Currently the warehouse is at its lowest stock levels after a hectic few months. The last Harry Potter book is out the door and Amazon.co.uk is yet to start stocking up ahead of Christmas. (See our 'Day in the life of an Amazon.co.uk order' photo story here).
Since last Christmas, however, the company has opened second and third distribution centres, both north of the border on the outskirts of Edinburgh and Glasgow, showing the rate at which the company is growing in terms of orders and inventory. Those two centres will be distributing electrical goods - a growing market for Amazon.co.uk which now offers everything from kettles and blenders to iPods and digital cameras.
At its busiest point, in the run-up to Christmas 2004, the Marston Gate distribution centre shipped more than 400,000 items in one day.
Perhaps even more staggering was the release of the sixth Harry Potter novel in July, which saw more than 200,000 pre-orders of just that one item, shipped for delivery on the first day of release.
Chris Bateman, senior operations manager at Amazon.co.uk, described such challenges as "a huge balancing act". While the size of the distribution centre means the company is able to keep millions of items in stock there are major benefits to be gained from managing the supply chain so it doesn't have huge stockpiles of unsold items or inefficiencies which would drive up prices.
The stock balancing operation around Harry Potter and the Half-Blood Prince worked well enough to ensure the company was only left with around 3,000 copies of the book - plus a vast empty space where the shipped copies were kept (see the pictures here).
The balance Amazon.co.uk must strike is to make sure no order goes unfulfilled but the company doesn't over-estimate the extent of the demand so as to eat further into a bottom line - already eroded by fierce price cutting - with inefficiencies in the supply chain.

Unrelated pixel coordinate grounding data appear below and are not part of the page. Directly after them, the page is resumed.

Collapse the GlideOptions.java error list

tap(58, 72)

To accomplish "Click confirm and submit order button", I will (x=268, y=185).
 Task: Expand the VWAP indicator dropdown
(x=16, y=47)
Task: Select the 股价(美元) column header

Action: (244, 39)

"Nobody is going to put up with ordering Harry Potter only to be told it's not going to be with them until two or three days after the release date," Bateman told silicon.com.

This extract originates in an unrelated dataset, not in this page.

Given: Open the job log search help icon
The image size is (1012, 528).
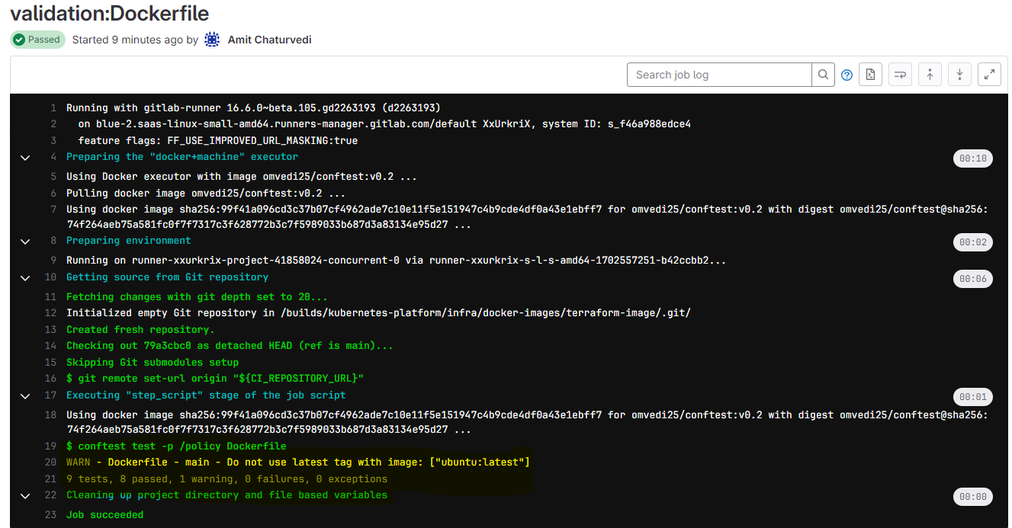Looking at the screenshot, I should [x=847, y=75].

"As soon as the customer hits 'enter' all the wheels are turning throughout the supply chain. The system will look at which distribution centre has the item in stock or where the item is and how many we have and how many we are going to need."
"Everything works continuously and dynamically. In order to keep prices down we have to have very robust management of our supply chain and work closely with our vendors so we know where everything is," added Bateman.
But for all the automation and supply chain management there is also some serious leg work which goes into running the Amazon.co.uk operation smoothly.
A large team of 'pickers' walk the floor and compile items for the orders. To assess the workload they are undertaking to ensure any inefficiencies are ironed out quickly these staff are all fitted with pedometers, according to Bateman.
"These guys are walking miles and miles each day," he said.
And anybody who walks to one of the furthest corners of the Amazon distribution centre will find a self contained area which hosts one of the companies most recent new ventures - the DVD rental service launched in December last year. (For pictures, click here and here.)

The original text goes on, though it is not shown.